Malta’s supervision of internationally-oriented business is “challenging,” according to the commission in its 2017 country-specific economic recommendation published Monday. The Mediterranean state’s financial system is characterised by a favourable tax environment that attracts a “significant number” of foreign institutions.
Hundreds of insurance insurers have a presence in the Mediterranean state. View the Malta Financias Services Authority’s list
here.
The commission said Malta is the only EU member state utilising the full imputation system of company taxation and a refundable tax credit scheme. There is also an “extensive” network of double taxation treaties, and “attractive” tax residency status for individuals.”
“The financial sector carries out most of its activities outside Malta. The ability of a relatively small supervisory authority to oversee a large system, in particular in the insurance sector but also in banking, is under pressure.”

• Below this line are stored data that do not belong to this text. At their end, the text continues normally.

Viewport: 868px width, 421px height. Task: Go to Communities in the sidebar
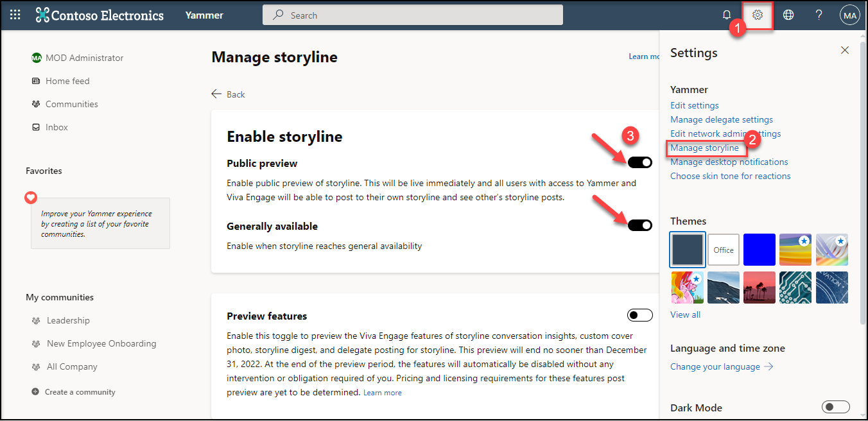tap(71, 104)
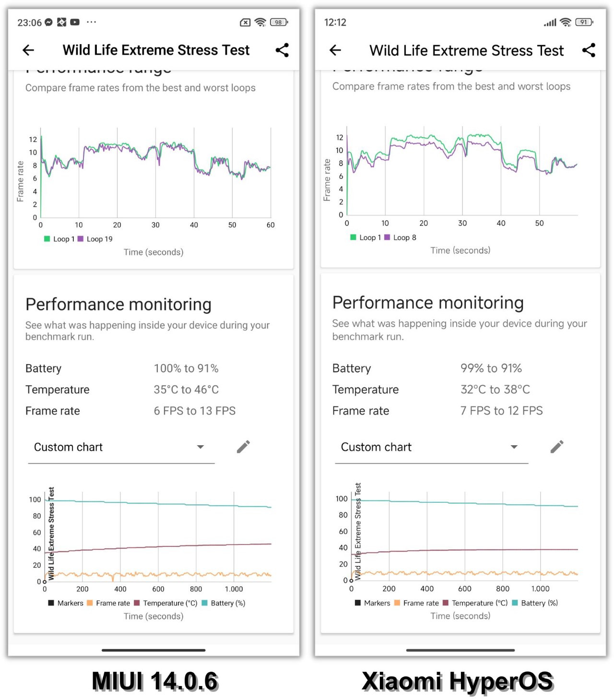614x700 pixels.
Task: Tap the left home gesture bar
Action: pyautogui.click(x=154, y=650)
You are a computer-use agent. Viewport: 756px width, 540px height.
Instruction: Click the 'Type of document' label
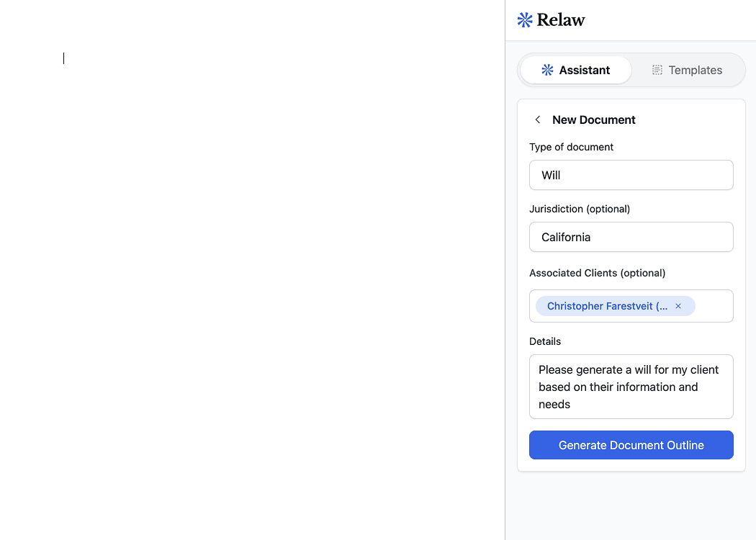tap(571, 147)
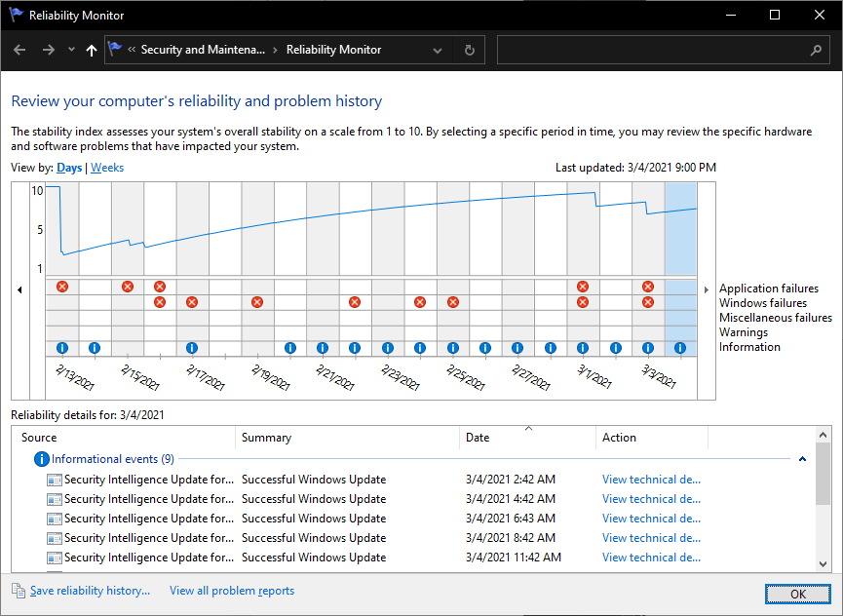
Task: Select Reliability Monitor in the breadcrumb
Action: point(336,50)
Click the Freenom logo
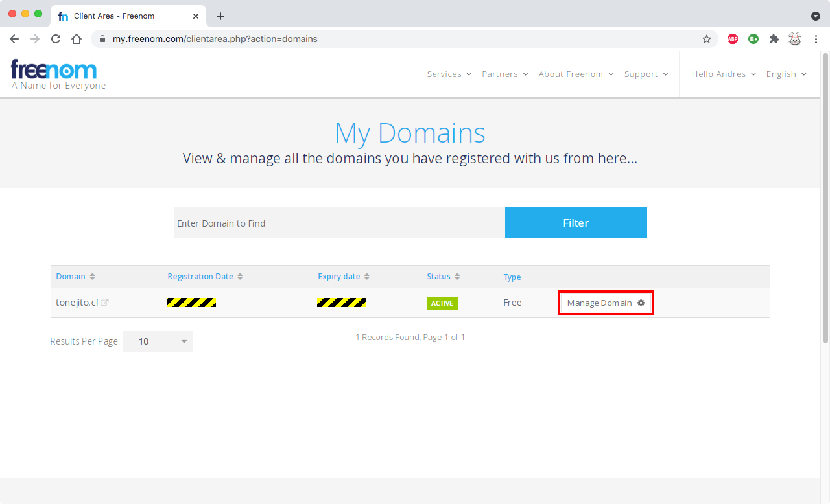This screenshot has width=830, height=504. tap(54, 70)
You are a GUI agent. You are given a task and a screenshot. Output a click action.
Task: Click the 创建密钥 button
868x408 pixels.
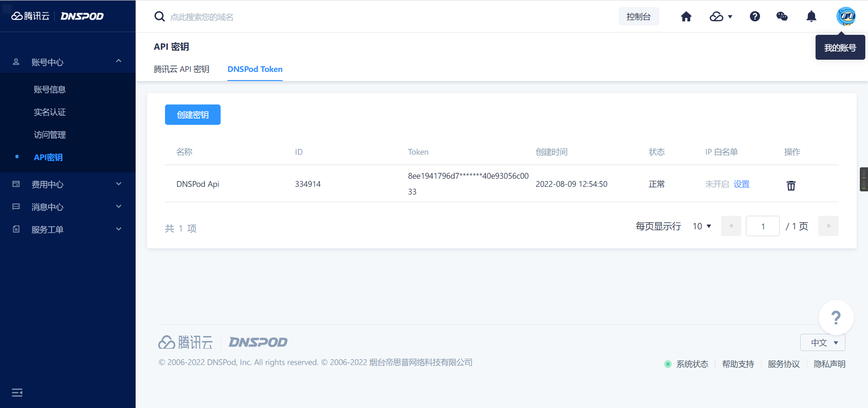point(193,115)
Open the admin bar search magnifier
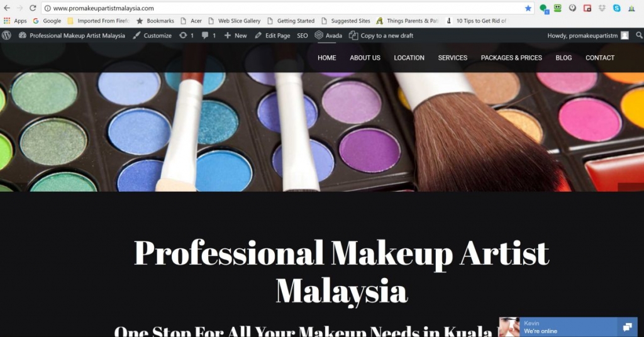644x337 pixels. (x=637, y=36)
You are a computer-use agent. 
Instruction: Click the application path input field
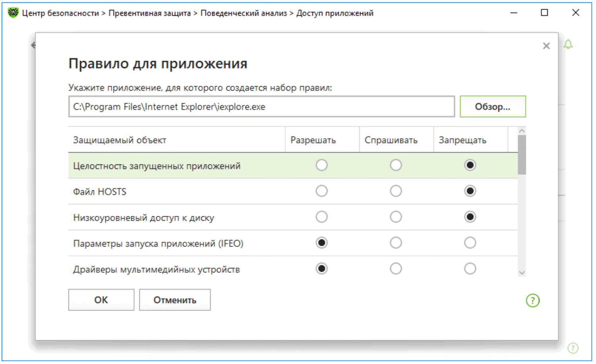261,107
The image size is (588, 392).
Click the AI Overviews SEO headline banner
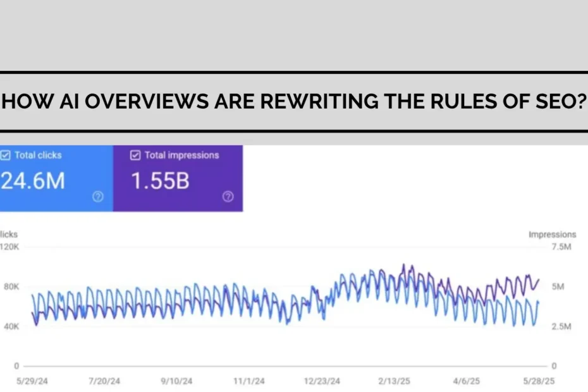[294, 102]
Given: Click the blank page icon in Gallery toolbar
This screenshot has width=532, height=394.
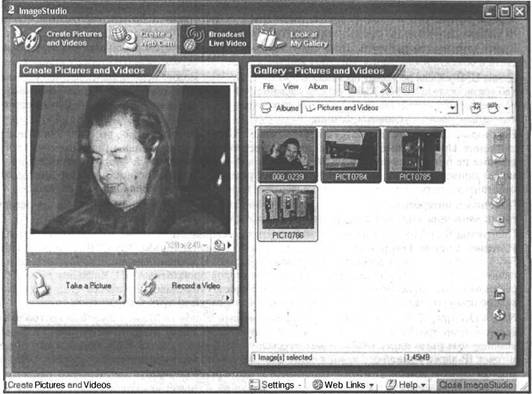Looking at the screenshot, I should 367,87.
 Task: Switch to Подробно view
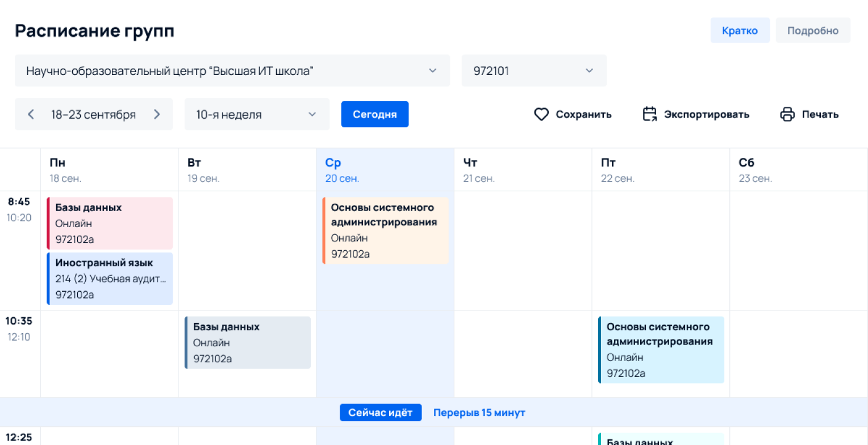(812, 31)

In recent days, Malta’s financial system has come under scrutiny after a network of journalists reported that the country works as a “pirate base” for tax avoidance inside the EU.
“Although profiting from the advantages of EU membership, Malta also welcomes large companies and wealthy private clients who try to dodge taxes in their home countries,” according to the “Malta Files” report of European Investigative Collaborations. The network said it dug into hundreds of thousands of documents “that show how Malta operates a tax system where companies pay the lowest tax on profits in the EU.”
In a press conference, Malta Prime Minister Joseph Muscat said Malta is being “attacked” over its taxation policies. “[N]obody is saying Malta is breaching EU directives or that there is any wrongdoing. We have a competitive edge,” he said as quoted by Malta Today. “What’s wrong with that? …Our register is more transparent than Germany’s or Luxembourg’s, and we don’t give tax rulings like Ireland gave to Apple. Our competitive edge is similar to giving a manufacturing company land on the cheap to encourage it to set up a factory in our country.”